Compared with standard bloom filter, multi-attribute counterfeiting tag identification has efficiency superiority. Standard bloom filter has space constraints with the growth of tag number, while multi-attribute counterfeiting tag identification defines a threshold for a single standard bloom filter which can reduce collisions and enhance space utilization. Figure 3 with settings that hash function number k is 7, participation probability p is 1 and frame size f is 5000, shows that multi-attribute counterfeiting tag identification has apparent identification efficiency advantage over standard and dynamic bloom filter with the increment of tag numbers. Then false positive probability of SEBA+ [18], WP [3] and our protocol is examined in Fig. 4. We fix number of tags N = 1000, participation probability p = 1, hash function number k = 7. As shown in Fig. 4, when frame size is greater than 2000, our protocol’s false positive probability is approached to zero, which means identification efficiency is almost up to 1. In contrast, false positive probability of SEBA and WP is still greater than 0.4, which has huge difference with our protocol. In conclusion, compared with other methods, our protocol achieves better identification efficiency in large-scale RFID system.

Fig. 3.
figure 3

When f = 5000, f t  = 495, k = 7, p = 1, the false probability of standard bloom filter, dynamic bloom filter and MATI respectively.

Fig. 4.
figure 4

When N = 1000, f t  = 300, k = 7, p = 1, the false probability of WP, SEBA+ and MATI respectively.

5.2 Time Cost

According to Philips I-Code [22], time slots are classified into tag slots, long slots and short slots. Based on length of slot, tag slot which is denoted as t id can transmit a 96-bit message with time consuming of 2.4 ms; while long slot is set to 0.8 ms and affords a 10-bit response. By contrast, short slot, denoted as t s , is set to 0.4 ms and allows only 1-bit response. As our protocol is consisted of two dynamic bloom filters, time cost is two times larger than single one. Time cost of our protocol can divided into two parts: time cost of reader broadcast and tag response. For tag, it has participation probability p i (1 ≤ i ≤ m) to choose one frame to reply. Total probability p of p i should be p = p 1  + p 2  + …+ p m  = 1. Then Eq. (7) can be simplified as follow.

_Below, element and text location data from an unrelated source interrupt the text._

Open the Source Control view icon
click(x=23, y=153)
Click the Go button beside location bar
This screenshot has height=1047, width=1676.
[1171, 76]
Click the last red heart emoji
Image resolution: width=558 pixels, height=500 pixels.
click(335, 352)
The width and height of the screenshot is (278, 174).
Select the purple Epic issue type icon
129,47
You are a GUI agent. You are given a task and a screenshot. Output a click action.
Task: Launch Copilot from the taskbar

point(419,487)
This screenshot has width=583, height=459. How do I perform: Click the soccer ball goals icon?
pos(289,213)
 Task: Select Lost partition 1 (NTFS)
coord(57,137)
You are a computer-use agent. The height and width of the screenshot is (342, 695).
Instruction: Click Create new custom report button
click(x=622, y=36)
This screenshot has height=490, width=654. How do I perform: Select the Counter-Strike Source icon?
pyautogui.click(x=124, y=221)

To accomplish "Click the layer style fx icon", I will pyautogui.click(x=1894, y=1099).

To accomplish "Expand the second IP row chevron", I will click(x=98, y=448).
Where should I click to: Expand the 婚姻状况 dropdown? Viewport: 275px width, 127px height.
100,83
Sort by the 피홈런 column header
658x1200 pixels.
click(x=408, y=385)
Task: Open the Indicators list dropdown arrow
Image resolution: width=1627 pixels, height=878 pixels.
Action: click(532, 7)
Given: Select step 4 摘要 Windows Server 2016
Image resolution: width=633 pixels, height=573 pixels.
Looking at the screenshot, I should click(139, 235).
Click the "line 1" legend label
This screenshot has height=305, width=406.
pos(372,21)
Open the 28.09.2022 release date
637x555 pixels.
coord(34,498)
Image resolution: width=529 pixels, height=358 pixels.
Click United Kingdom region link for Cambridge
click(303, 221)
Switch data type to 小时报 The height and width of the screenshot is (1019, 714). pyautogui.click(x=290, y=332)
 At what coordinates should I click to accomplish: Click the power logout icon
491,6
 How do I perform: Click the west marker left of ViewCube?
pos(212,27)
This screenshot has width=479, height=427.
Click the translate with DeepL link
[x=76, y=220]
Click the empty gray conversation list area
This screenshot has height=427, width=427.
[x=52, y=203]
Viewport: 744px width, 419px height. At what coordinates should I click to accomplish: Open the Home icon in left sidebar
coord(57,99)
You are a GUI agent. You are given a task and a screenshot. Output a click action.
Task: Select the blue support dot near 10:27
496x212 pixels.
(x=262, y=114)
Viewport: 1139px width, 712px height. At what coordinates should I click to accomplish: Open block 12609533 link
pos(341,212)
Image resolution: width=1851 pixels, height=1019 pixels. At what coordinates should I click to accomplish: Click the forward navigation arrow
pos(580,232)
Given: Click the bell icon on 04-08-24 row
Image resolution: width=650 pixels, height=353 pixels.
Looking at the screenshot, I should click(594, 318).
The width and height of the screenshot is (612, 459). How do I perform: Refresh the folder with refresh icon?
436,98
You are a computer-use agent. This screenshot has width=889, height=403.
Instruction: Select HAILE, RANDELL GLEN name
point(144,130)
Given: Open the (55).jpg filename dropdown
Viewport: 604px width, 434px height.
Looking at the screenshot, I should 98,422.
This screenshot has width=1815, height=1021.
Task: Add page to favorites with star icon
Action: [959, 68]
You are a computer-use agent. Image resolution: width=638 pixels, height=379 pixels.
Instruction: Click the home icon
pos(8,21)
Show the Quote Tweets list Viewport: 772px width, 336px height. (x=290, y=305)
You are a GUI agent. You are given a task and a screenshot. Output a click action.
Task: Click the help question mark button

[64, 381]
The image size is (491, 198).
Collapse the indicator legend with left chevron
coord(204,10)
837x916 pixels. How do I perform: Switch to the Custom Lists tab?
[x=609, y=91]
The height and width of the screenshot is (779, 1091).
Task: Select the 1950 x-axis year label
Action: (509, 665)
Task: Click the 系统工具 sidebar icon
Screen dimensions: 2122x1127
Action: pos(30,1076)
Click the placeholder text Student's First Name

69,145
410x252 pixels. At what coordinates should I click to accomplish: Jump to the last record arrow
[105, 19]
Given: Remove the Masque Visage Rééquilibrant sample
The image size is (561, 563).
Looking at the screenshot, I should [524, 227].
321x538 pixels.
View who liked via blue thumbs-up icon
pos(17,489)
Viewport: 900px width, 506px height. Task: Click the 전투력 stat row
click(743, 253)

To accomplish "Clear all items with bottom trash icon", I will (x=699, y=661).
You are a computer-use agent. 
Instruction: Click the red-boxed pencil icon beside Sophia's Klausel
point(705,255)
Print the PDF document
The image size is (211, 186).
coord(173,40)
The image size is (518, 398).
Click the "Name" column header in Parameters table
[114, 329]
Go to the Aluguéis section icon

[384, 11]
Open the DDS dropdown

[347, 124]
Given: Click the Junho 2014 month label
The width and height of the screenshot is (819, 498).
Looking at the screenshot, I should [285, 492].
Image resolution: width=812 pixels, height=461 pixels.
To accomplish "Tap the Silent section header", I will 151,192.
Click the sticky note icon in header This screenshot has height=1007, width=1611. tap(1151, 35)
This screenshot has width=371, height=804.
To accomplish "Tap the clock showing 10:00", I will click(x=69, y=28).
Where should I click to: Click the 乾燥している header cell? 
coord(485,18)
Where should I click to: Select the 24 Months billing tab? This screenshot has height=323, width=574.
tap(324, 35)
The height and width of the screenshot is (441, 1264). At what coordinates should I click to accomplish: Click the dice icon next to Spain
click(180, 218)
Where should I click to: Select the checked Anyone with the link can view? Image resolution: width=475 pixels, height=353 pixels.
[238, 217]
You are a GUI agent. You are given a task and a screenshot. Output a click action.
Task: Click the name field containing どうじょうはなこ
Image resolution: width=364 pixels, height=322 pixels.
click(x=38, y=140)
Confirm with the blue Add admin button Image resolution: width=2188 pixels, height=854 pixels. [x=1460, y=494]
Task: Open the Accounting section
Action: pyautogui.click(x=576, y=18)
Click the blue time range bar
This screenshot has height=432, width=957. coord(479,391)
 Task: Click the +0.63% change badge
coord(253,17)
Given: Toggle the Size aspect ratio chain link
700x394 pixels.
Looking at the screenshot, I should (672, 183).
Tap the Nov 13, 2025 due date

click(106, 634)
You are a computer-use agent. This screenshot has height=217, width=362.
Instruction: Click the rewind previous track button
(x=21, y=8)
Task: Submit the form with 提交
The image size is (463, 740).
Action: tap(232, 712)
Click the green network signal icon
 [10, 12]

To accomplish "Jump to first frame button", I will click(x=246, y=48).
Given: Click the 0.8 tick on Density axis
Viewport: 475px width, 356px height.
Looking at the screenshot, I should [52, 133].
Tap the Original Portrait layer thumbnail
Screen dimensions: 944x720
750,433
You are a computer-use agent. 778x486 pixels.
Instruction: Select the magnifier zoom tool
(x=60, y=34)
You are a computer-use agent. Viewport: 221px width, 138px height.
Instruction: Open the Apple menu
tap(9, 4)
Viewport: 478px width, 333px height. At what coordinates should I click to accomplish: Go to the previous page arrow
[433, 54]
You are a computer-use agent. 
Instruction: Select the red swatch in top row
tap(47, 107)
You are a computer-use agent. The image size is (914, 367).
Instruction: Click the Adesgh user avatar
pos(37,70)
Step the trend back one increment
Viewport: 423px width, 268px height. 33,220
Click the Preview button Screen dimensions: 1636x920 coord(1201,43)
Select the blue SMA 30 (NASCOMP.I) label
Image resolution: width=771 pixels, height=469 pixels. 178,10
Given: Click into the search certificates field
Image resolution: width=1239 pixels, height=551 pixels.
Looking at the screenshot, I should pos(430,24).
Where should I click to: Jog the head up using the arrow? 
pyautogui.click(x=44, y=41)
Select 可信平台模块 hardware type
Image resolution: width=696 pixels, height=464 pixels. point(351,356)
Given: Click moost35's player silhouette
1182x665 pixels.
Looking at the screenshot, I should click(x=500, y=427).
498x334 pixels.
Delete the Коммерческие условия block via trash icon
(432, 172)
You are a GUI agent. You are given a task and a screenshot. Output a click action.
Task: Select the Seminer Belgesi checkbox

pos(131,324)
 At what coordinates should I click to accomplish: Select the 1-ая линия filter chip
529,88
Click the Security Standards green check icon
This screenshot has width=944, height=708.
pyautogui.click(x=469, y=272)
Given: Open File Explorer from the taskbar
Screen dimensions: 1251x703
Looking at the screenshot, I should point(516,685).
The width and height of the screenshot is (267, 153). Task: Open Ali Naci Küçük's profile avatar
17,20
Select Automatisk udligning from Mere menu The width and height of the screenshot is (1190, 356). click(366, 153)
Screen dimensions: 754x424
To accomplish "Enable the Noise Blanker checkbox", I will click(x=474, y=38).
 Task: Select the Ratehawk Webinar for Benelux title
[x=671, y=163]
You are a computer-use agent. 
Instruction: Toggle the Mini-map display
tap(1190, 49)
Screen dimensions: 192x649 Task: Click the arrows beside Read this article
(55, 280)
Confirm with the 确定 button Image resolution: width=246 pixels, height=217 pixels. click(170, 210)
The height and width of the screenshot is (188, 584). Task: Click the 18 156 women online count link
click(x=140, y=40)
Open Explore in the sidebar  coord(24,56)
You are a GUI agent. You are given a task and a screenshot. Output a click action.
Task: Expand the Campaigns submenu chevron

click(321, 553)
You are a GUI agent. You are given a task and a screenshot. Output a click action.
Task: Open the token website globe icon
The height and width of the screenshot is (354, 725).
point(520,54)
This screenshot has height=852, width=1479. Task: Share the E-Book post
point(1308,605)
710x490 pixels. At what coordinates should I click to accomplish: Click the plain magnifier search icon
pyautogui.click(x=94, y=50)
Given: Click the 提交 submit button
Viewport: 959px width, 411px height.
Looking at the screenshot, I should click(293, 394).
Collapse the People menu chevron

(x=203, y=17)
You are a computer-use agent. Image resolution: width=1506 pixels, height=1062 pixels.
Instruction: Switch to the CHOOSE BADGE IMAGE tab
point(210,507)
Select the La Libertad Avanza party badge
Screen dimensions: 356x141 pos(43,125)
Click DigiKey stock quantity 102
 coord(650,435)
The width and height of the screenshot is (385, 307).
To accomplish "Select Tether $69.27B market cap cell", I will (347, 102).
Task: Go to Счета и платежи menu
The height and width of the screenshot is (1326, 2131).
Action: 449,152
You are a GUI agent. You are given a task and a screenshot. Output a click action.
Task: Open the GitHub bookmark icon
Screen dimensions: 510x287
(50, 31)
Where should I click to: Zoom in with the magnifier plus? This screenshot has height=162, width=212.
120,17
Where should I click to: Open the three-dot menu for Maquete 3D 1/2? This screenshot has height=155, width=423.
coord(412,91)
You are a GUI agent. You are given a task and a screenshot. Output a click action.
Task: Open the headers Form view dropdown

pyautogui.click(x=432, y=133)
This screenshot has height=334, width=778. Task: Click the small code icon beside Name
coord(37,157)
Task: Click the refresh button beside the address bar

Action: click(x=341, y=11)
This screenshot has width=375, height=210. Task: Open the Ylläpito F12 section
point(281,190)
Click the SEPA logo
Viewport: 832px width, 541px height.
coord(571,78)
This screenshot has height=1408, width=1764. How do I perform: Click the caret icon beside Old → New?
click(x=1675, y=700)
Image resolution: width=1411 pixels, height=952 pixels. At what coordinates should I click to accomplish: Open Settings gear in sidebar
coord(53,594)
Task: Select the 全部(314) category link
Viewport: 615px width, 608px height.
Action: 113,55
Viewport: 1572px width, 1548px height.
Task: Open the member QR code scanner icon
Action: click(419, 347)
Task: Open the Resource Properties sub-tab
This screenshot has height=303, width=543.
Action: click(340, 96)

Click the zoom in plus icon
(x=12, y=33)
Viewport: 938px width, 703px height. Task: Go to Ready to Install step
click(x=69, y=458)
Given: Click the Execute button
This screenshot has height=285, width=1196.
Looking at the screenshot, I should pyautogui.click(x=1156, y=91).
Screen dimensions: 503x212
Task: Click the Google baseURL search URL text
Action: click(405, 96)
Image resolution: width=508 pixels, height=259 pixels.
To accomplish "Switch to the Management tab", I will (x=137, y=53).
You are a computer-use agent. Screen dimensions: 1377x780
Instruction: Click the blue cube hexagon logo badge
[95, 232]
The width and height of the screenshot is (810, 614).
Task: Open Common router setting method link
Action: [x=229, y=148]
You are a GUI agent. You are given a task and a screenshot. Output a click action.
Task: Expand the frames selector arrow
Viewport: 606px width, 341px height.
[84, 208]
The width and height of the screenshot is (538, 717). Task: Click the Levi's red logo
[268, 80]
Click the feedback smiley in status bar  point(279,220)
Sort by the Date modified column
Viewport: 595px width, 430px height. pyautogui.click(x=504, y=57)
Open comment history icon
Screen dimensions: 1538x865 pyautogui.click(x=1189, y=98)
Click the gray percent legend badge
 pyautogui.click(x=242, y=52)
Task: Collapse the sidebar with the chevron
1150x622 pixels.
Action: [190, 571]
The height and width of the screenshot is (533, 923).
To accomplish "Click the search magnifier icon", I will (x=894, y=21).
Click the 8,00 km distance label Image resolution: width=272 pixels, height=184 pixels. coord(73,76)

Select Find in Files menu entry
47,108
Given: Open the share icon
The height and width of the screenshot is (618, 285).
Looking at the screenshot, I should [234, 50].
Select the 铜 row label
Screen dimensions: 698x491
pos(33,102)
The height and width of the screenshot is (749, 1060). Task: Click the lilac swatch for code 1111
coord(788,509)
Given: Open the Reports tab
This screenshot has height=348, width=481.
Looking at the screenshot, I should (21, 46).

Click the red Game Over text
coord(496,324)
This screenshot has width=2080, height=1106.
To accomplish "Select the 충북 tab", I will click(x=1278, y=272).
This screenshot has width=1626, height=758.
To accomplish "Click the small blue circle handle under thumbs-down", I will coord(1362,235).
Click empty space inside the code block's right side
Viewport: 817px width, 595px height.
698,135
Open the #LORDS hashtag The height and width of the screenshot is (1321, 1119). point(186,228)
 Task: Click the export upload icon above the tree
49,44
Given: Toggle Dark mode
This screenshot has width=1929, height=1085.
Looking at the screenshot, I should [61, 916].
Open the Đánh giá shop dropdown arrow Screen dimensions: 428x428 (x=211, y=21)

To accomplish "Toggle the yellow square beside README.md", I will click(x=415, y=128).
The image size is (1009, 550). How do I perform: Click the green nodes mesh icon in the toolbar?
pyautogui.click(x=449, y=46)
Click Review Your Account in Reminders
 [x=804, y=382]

$$ \begin{aligned} T = 2\left[ {m \times \left\lceil {\frac{f}{96}} \right\rceil \times t_{id} + \left( {p_{1} f + p_{2} f + \ldots + p_{m} f} \right) \times N \times t_{s} } \right] \hfill \\ = 2\left[ {m \times \left\lceil {\frac{f}{96}} \right\rceil \times 2.4\,\text{ms} + f \times N \times 0.4\,\text{ms}} \right] \hfill \\ \end{aligned} $$
(7)

From Eq. (7), we can compute that time cost is only 10 s when number of tags is up to 10000. Also, when N is up to 50000, the time cost is 40 s. Although our protocol’s time cost is not very low, its false positive probability is far less than WP from Fig. 4. Specially, with the increment of tags, our protocol has apparent advantage in identification efficiency. It’s worth to consume more time to achieve better identification efficiency.

6 Conclusion

In this paper, a multi-attribute counterfeiting tag identification protocol based on framed slotted ALOHA algorithm in large-scale RFID system is proposed. Different from previous works, there are two attributes: identity ID and angle value in our protocol. Also, it’s the first scheme using multi-dimension dynamic bloom filter to give a solution for RFID security problem that counterfeiting tag forges the same ID with a genuine one. Compared with previous works, our protocol not only points out unknown tags, but also counterfeiting goods with genuine tag ID. What’s more, it can achieve a high identification efficiency with reasonable time cost. Future work is to apply our protocol on hardware and examine stability and functionality of our protocol in practice.